We do not think the questions will bear this construction. An expert witness may be asked whether a certain wound did or did not, in his opinion, produce death, or whether such wound was or was not necessarily fatal. Batten v. State, 80 Ind. 394; Epps v. State, supra.

The questions to which the appellant urges his objection did nothing more than call for the opinion of the witnesses upon subjects to which they were competent, as experts, to testify.

As to the second objection, it would seem to be sufficient to say that it was not necessary that the hypothetical questions propounded to the witnesses should embrace all the facts proven upon the particular subject under investigation.

In the examination of expert witnesses, counsel may embrace in his hypothetical question such facts as he may deem established by the evidence, and if opposing counsel does not think all the facts established are included in such question he may include them in questions propounded on cross-examination. Any other course would result in endless wrangles over the question as to what facts were, and what were not, established. Goodwin v. State, supra; Roger's Expert Testimony, 39; Stearns v. Field, 90 N.Y. 640.

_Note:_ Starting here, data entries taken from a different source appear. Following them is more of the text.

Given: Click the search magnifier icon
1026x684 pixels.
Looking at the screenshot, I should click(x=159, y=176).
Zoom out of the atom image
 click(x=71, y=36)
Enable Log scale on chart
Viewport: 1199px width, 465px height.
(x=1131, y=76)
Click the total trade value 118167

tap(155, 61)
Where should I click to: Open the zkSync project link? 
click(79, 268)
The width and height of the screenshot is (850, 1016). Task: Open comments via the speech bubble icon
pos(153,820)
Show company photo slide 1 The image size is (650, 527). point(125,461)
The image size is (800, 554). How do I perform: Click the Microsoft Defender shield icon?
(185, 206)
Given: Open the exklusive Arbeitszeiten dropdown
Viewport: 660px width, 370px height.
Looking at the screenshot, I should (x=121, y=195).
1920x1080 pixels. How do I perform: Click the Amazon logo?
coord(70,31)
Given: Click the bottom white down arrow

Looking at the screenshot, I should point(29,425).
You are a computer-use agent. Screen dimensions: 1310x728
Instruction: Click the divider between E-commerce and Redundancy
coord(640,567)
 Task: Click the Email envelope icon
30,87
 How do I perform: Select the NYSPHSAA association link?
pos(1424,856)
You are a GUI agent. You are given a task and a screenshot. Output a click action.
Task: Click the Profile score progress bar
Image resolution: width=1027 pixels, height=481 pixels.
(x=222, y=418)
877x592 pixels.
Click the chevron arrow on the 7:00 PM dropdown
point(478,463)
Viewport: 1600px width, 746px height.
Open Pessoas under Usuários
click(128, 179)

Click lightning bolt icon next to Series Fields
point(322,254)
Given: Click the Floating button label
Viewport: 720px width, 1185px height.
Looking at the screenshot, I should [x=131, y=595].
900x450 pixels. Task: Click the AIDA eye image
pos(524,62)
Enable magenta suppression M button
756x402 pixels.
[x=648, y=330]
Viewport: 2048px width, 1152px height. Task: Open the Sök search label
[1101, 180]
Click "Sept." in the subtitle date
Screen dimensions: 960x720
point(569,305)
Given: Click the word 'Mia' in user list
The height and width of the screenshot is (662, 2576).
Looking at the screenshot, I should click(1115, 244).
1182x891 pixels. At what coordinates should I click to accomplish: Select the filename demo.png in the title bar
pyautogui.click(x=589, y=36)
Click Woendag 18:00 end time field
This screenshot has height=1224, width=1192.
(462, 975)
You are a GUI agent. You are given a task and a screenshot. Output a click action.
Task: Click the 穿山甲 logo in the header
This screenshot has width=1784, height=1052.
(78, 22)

The court did not err in refusing to allow the appellant to prove, on the cross-examination of one of the State's witnesses, that the deceased had the reputation of being a hard, quarrelsome, and strong man, ready to fight at any time. Such matter was not cross-examination. Futhermore, under the theory upon which the case was tried it was wholly immaterial.

Nor did the court err in refusing to permit the appellant to prove that he said, in the absence of the deceased, that he could not live with the deceased, and that as soon as he got his wood and crops off he intended to deed the eighty acre tract of land back...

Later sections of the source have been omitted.